Start of DATA SECTION

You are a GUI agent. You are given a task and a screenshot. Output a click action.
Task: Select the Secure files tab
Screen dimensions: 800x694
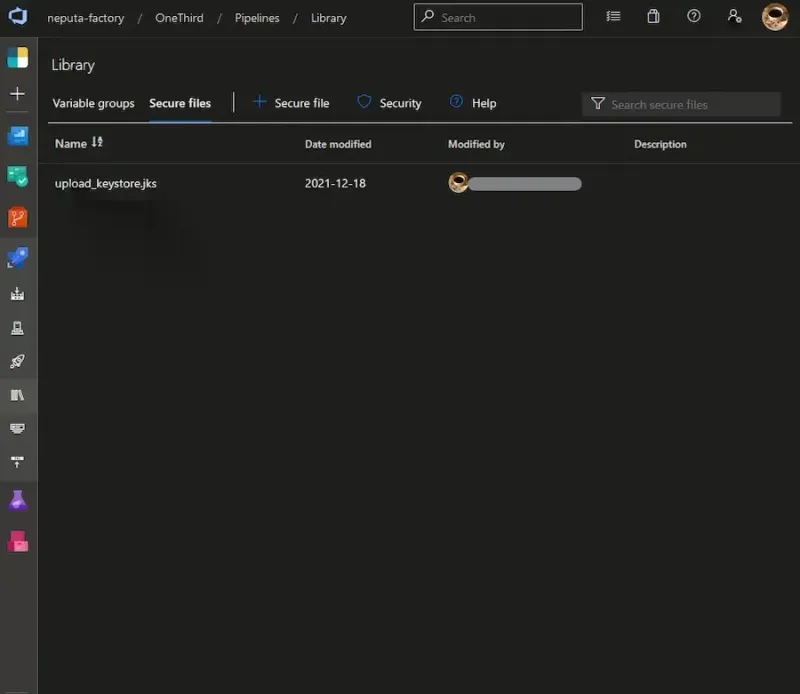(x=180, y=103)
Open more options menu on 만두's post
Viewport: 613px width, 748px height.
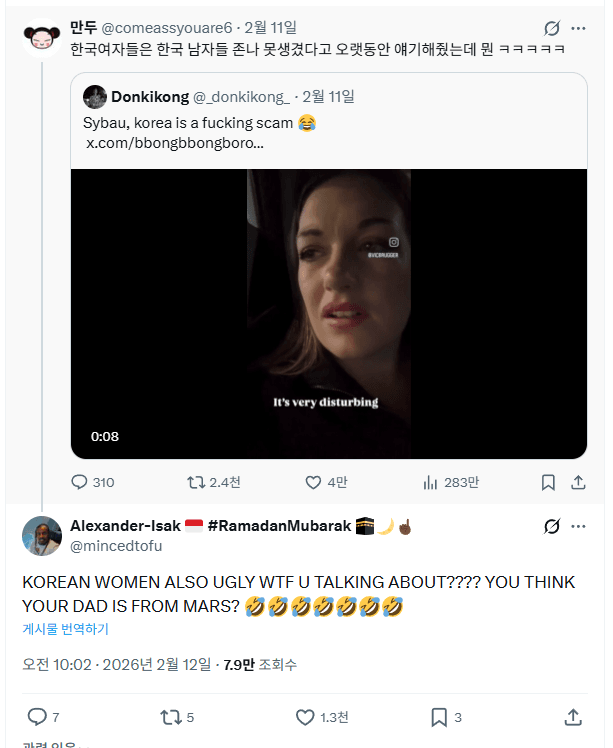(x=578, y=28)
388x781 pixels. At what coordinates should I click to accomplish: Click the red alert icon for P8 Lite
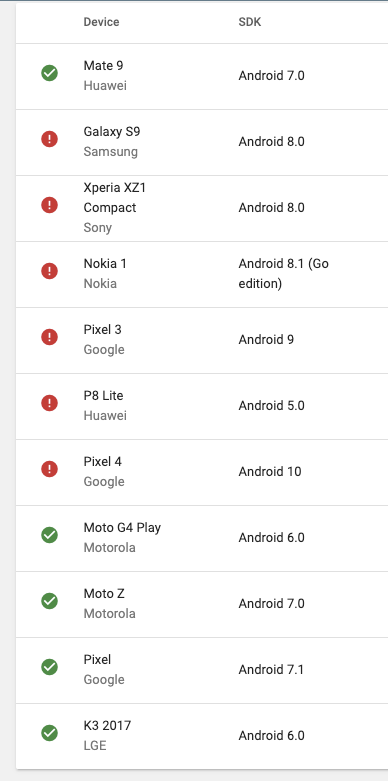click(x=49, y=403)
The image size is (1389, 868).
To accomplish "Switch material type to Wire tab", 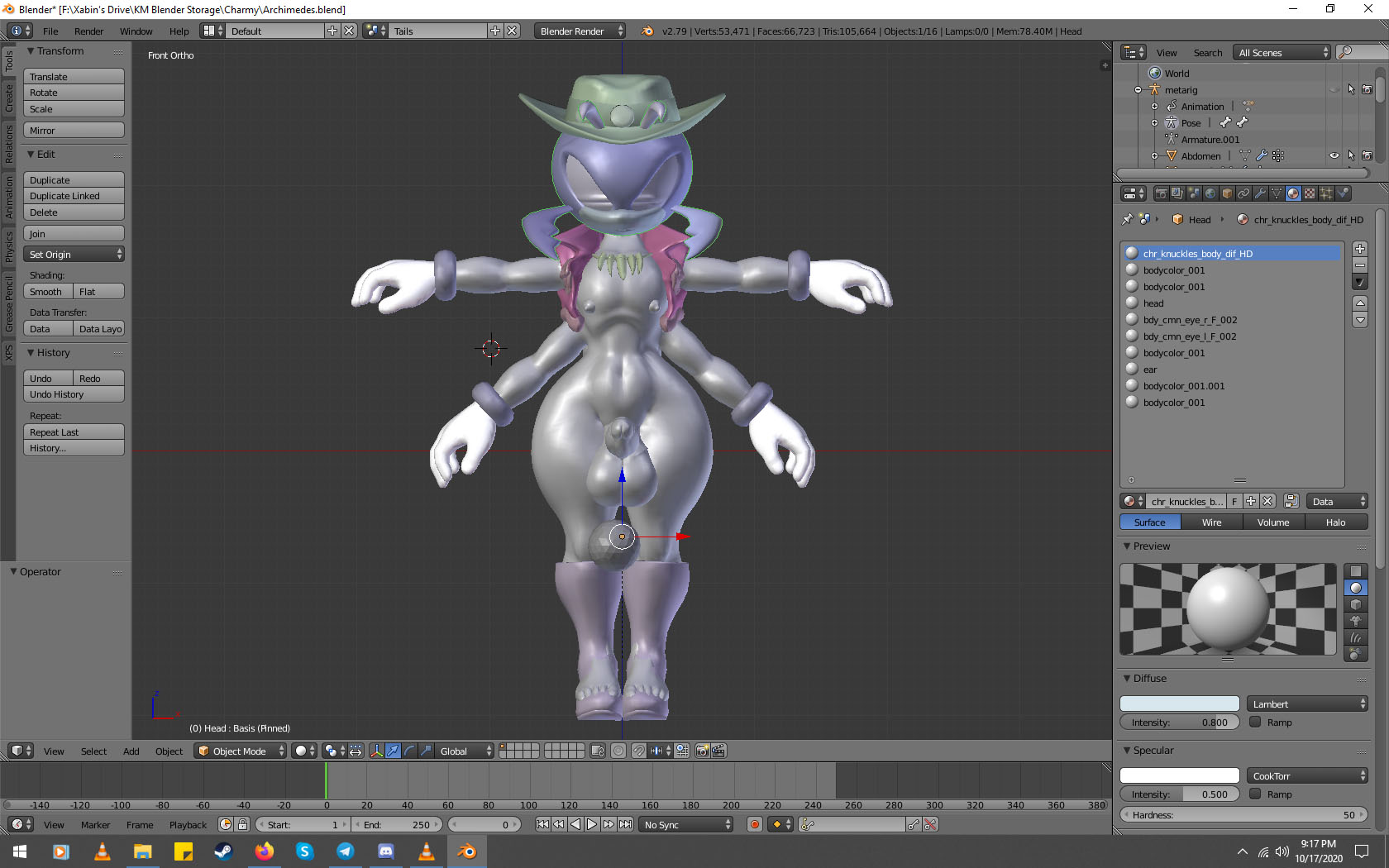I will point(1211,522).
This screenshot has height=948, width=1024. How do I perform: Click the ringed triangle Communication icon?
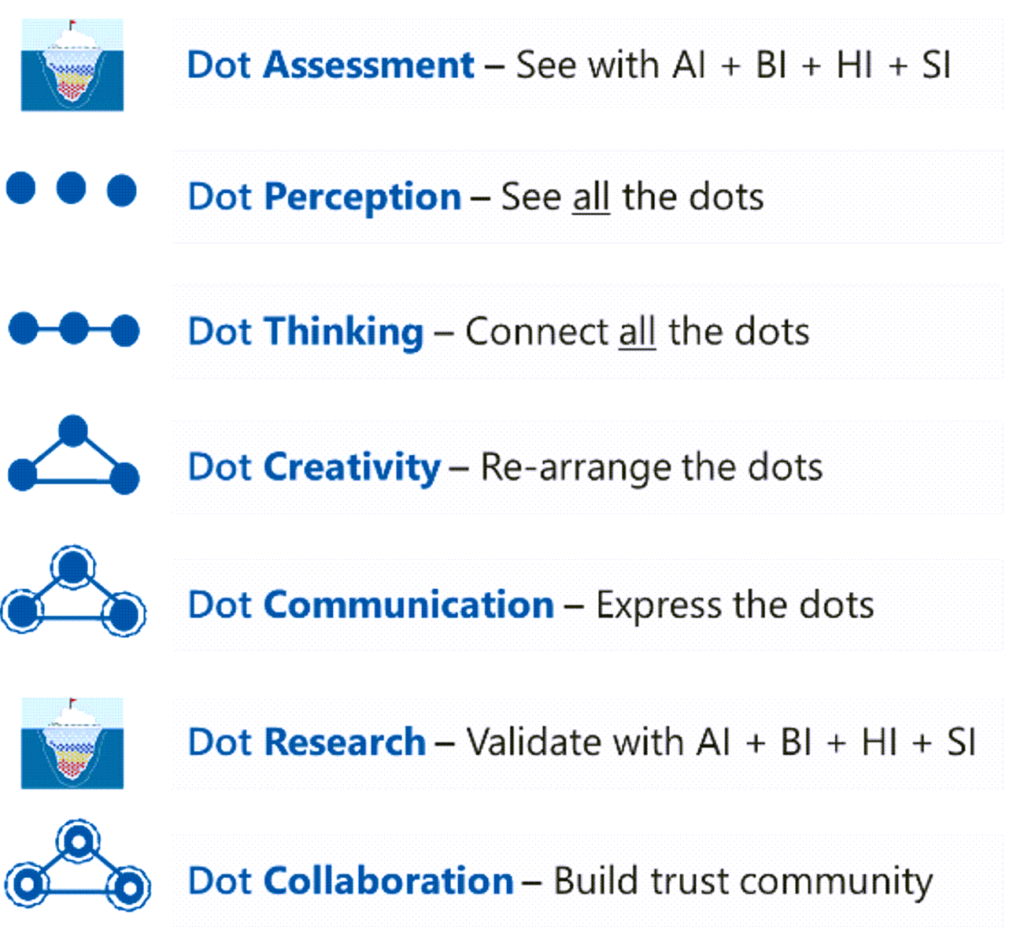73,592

End of DATA SECTION

What is needed is an exact restatement of every line from the line containing "This screenshot has" through the last line of the records, minus any pictures.

This screenshot has height=948, width=1024. How do I perform: Click the ringed triangle Communication icon?
73,592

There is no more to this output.